Now, let a, b belong to R power n plus 1 that is R power cross R when can you say that a,

b belongs to R power n plus 1? When there exist c such that a, c belongs to R power

n and c, b belongs to R. When you say a, b belongs to R power n plus 1 that means there

should be c in A these are all defined on a set A so a, c belongs to R power n and c,

b belongs to R. now, by induction hypothesis this belongs to t(R) and this also belongs

to t(R) because anyway R is contained in t(R) so a, c belongs to t(R) and c, b also belongs

to t(R) but t(R) is a transitive relation t(R) is transitive therefore a, b belongs

to t R. So we have seen that if you assume R power n belongs to t(R) R power n plus 1

also belongs to t(R) so union of i is equal to 1 to infinity R power i is contained in

t R. So we have proved this portion.

The other way around we have to show that t(R) is contained in union of i is equal to

1 to infinity R power i this is second portion. How do you prove that? First you prove that

union of i is equal to 1 to infinity R power i is transitive, how to prove this? Suppose

you have a, b belonging to some R power s and then b, c belongs to some R power t a,

b belongs to R power s means a, b belongs to this union; b, c belongs to R power t it

also belongs to this. Now what can you say about a, c? In that case a, c will belong

to R power s cross R power t that is equal to R power s plus t a, c will belong to R

power s plus t. That is a, c will also will belong to union of i is equal to 1 to infinity

R power i. so when you have two pairs a, b and b, c belonging to this you also have a,

c belonging to this and when this condition is satisfied you say that the transitive property

is satisfied. So, we have proved that i is equal to 1 to infinity R power i is transitive.

And i is equal to 1 to infinity R power i obviously it contains R power 1 so this is

a transitive relation containing R. And by the definition of t(R) t(R) is contained in

any transitive relation containing R. It is the smallest transitive relation. So this

is the transitive relation containing R and by definition of t(R) any transitive relation

containing R should contain t(R) so we get this result t(R) is contained in union of

i is equal to 1 to infinity R power i. So these a and b together give us this result.

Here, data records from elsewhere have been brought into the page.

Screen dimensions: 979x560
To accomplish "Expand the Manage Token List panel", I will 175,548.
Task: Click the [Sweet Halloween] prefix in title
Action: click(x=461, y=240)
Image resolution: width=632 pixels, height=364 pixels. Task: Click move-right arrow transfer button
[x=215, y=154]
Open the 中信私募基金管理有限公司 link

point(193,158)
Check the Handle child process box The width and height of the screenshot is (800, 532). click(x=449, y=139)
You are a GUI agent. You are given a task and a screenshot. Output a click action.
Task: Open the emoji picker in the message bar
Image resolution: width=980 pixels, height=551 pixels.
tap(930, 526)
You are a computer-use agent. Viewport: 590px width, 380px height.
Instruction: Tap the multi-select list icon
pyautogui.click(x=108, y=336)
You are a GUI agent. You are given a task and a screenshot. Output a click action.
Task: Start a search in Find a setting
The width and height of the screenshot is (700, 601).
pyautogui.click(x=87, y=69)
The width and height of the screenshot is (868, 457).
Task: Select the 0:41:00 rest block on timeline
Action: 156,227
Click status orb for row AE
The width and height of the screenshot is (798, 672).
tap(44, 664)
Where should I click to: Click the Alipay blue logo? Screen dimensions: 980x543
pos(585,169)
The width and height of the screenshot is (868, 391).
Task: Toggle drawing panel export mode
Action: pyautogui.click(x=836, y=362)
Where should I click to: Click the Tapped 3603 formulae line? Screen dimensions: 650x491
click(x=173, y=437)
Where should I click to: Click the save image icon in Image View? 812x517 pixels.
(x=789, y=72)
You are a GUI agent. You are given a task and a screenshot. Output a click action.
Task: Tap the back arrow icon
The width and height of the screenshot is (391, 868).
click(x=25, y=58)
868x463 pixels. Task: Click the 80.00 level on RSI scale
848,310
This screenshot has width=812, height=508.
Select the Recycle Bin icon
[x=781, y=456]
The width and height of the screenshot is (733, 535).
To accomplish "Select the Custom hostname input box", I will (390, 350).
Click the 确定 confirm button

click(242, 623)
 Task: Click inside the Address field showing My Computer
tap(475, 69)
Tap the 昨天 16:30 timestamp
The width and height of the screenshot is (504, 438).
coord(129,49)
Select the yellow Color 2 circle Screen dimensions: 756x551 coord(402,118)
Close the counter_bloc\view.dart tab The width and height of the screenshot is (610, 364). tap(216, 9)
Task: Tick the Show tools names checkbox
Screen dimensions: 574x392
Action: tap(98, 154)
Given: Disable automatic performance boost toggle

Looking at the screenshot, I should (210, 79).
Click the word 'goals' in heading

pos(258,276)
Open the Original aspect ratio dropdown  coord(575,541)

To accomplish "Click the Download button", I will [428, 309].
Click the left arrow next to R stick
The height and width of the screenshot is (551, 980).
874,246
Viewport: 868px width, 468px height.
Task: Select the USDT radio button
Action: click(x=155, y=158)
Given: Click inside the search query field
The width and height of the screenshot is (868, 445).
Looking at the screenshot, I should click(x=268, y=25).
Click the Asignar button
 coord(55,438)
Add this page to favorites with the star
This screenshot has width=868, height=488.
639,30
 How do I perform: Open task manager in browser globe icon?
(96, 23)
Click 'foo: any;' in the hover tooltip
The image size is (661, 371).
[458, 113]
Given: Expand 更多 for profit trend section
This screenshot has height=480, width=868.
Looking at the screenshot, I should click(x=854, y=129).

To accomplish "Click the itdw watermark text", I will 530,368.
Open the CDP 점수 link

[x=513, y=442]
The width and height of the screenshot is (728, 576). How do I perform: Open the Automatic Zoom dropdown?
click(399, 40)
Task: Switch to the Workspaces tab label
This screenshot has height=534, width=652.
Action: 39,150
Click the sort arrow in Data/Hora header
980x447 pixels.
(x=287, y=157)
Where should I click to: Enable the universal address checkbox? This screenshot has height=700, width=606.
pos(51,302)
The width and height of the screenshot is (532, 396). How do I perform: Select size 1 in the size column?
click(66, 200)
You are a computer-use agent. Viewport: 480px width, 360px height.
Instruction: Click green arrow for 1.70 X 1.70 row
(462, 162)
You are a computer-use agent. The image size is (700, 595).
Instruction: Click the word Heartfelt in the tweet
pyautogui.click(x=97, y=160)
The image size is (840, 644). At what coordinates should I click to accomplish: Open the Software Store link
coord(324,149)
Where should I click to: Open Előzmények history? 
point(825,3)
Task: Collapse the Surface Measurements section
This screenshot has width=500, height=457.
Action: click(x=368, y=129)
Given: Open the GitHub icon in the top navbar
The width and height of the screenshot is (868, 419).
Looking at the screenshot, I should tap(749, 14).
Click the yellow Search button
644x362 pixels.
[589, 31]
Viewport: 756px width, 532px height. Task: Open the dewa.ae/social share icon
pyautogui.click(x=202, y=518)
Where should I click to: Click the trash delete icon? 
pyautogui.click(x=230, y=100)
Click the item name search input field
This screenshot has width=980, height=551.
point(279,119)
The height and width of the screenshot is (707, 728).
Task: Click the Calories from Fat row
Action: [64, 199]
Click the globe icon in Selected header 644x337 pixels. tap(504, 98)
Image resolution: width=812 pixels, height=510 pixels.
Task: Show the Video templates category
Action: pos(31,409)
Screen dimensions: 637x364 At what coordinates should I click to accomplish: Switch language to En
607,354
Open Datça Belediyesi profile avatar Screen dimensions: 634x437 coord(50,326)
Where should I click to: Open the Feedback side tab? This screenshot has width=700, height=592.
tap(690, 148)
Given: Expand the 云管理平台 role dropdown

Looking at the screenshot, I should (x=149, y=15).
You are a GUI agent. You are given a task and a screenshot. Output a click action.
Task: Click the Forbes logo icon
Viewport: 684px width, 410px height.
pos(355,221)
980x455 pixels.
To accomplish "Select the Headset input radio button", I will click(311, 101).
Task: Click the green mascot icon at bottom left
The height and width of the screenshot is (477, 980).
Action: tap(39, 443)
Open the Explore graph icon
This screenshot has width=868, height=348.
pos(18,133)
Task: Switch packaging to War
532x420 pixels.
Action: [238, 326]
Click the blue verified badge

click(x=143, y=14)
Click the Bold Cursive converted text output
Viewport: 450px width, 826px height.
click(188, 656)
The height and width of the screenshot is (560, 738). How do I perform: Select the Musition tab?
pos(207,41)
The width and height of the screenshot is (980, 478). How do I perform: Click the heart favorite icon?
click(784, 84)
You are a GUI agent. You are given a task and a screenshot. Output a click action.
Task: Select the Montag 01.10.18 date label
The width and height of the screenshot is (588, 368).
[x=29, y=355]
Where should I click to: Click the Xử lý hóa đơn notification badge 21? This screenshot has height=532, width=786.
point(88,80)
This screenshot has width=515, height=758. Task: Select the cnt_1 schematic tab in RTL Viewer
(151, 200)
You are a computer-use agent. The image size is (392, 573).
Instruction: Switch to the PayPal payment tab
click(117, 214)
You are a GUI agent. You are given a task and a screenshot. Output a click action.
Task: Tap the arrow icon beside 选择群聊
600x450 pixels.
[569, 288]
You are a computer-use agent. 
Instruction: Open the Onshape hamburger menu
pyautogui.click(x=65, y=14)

That is t(R) is equal to union of i is equal to 1 to infinity R power i R union R squared

R cubed etc. let us consider some examples. Consider the set of non negative integers

and a relation R such that x is related to y if y is equal to x plus 1. That is any number

i will be related i plus 1 define R like that on natural numbers, what is the transitive

closure of this? What is the transitive closure of R? Now, we have seen that R squared means

x will be related to x plus 2 for any x; R power s is x is related to x plus s and so

on and t(R) is union of i is equal to 1 to infinity R power i so what is that relation

it is less than relation so t(R) is the less than relation.

Now, if you have this relation set of human beings then R denotes the relationship x related

to y. x is the child of y then what is the transitive closure? What is the t R? This

is the relation this represents a relation x is the descendant of z x t(R) z means x is the descendant of

z.

Now what about this? n we have considered this infinite set what about the finite set?

Let R be a, binary relation on a set A where A has n elements. Then you can show that t(R)

is equal to union of i is equal to 1 to 2 power n squared R I where R is a binary relation

on a set A and A has n elements where n is a finite number. Earlier we have seen that

with n elements if you look at it as a graph you can see that with n elements you have

a graph if its a relation the ordered pairs will be represented by arcs so you can have

maximum n squared arcs in such a graph that the maximum number of ordered pairs in a relation

is n squared and any relation you can have each one of the pair present or not present,

there are two possibilities there can be maximum n squared pairs and each one of them may be

present or may not be present in a relation so that gives you 2 power n squared possibilities

so maximum you can have two power n squared distinct relation on A. So this R power R,

R power 0 is the equality relation that we are not bothered about now, in transitive

closure we start from 1 to 1. So if you consider R, R squared, R cubed etc up to R power 2

n squared R power 2 power n squared plus 1 among this set this will get repeated so you

can at the most 2 power n squared distinct relation. If you consider R power 2 power

n squared plus 1 this will be one of these relations only. So it is not necessary to

consider more than this.

So t(R) is given by this, t(R) is union of i is equal to 1 to 2 power n squared R power

i. Not only that you can see that in this case t(R) is union of i is equal to 1 to n

R you need not even consider up to when n is finite when the underlined set is a finite

set t(R) you have to consider only i is equal to 1 to n R power I, why? You can see that

t(R) is nothing but i is equal to 1 to n you need not even consider up to i is equal to

2 power n squared it is enough if you consider up to n, why because what is really t(R) is

it transitive closure? That means if R is represented by a directed graph like this

that is in t(R) any path you also have an arc that is t. Now, any path in R power 2 power n squared

if an element is R power i if ordered pair x, y is in R power i that means between x

and y there is a path of length i that is what it means. Now this is R, we will consider

the transitive closure but before that if this represents R x, y is an ordered pair

in R power i means in R there is a path between x and y of length i.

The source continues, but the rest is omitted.